A different set of consortia is emerging in the field of epigenomics: the current collaborative groups have appropriately focused on the development of novel technologies, analytic methodologies, and reference maps of chromatin. However, the maturation of experimental platforms has now reached a stage where the assembly of disease-focused investigators into consortia to enable the large-scale study of the epigenome is propitious. The first generation of DNA methylation studies are now being completed, but it is clear that the integration of data across studies and their analysis in the context of an increasingly complex picture of the three-dimensional structure of chromatin in CNS tissue and cell types will require an integrated approach by a field of committed, interdisciplinary investigators. The potential for new insights into the molecular mechanism of human disease from epigenomics is as vast as the challenges that investigators confront today in deciphering a molecular architecture of chromatin, an architecture that is much more complex and dynamic than that of DNA sequence. Thus, it is a field that will demand our attention in the coming decade.

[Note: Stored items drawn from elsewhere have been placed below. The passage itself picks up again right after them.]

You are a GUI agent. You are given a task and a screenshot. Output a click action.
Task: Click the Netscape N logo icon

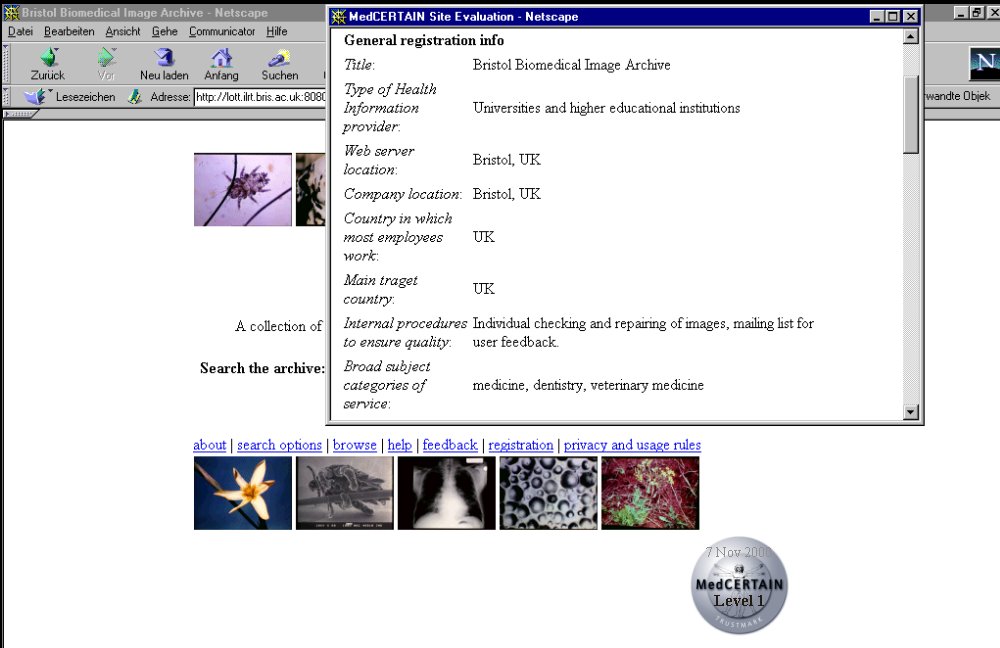983,64
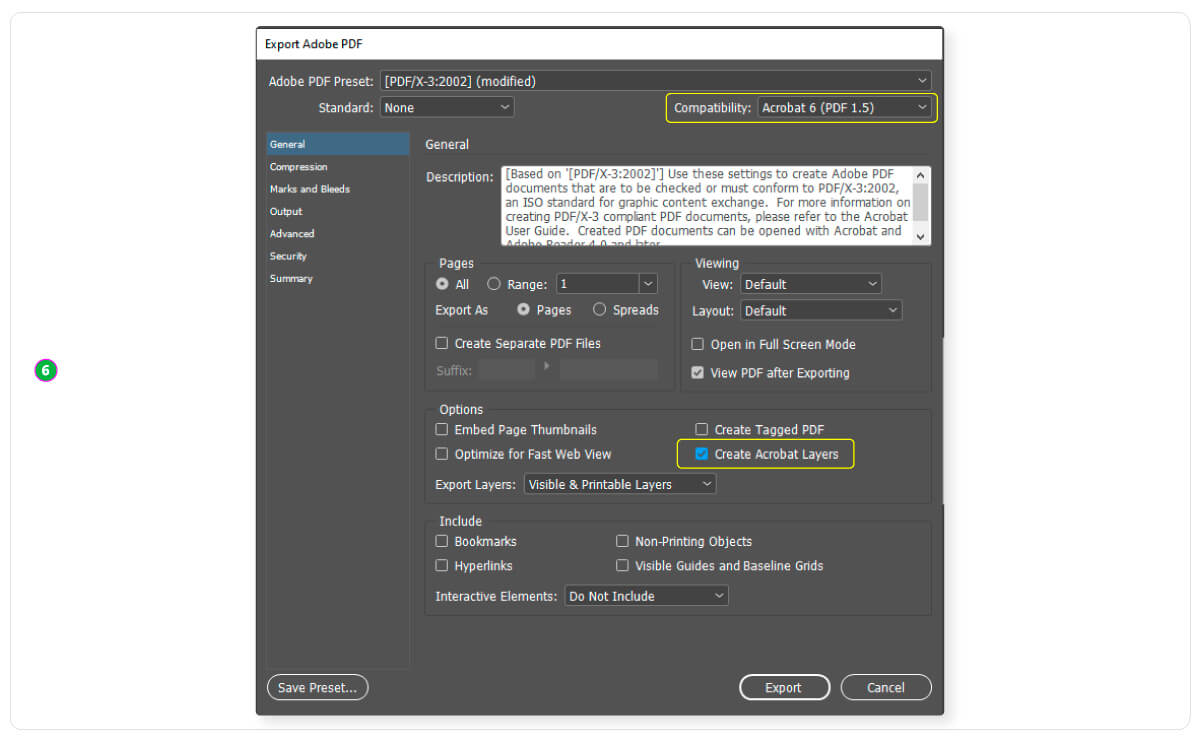Select Spreads export option
The height and width of the screenshot is (740, 1200).
600,310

We are at an inflection point in our study of the human genome as it relates to neurodegenerative disease. The great successes in gene discovery over the past two decades promise continued novel findings that relate to syndromic diagnoses in the short term, but these efforts are now mature and will run their course. Deploying these successful approaches in the realm of intermediate phenotypes and adapting them to the more complex tasks of exploring the epignomic architecture of disease is where the larger insights will emerge in the coming decade. Leveraging the spirit and model of the consortia brought together for the study of syndromic phenotypes, collaborative groups that include the appropriate involvement of industry will generate the novel insights that inform our study of neurodegenerative diseases. It will also inform the development of algorithms that are clinically meaningful and are used to safely inform patients as they make decisions on their management from the presymptomatic phase of disease with their physicians.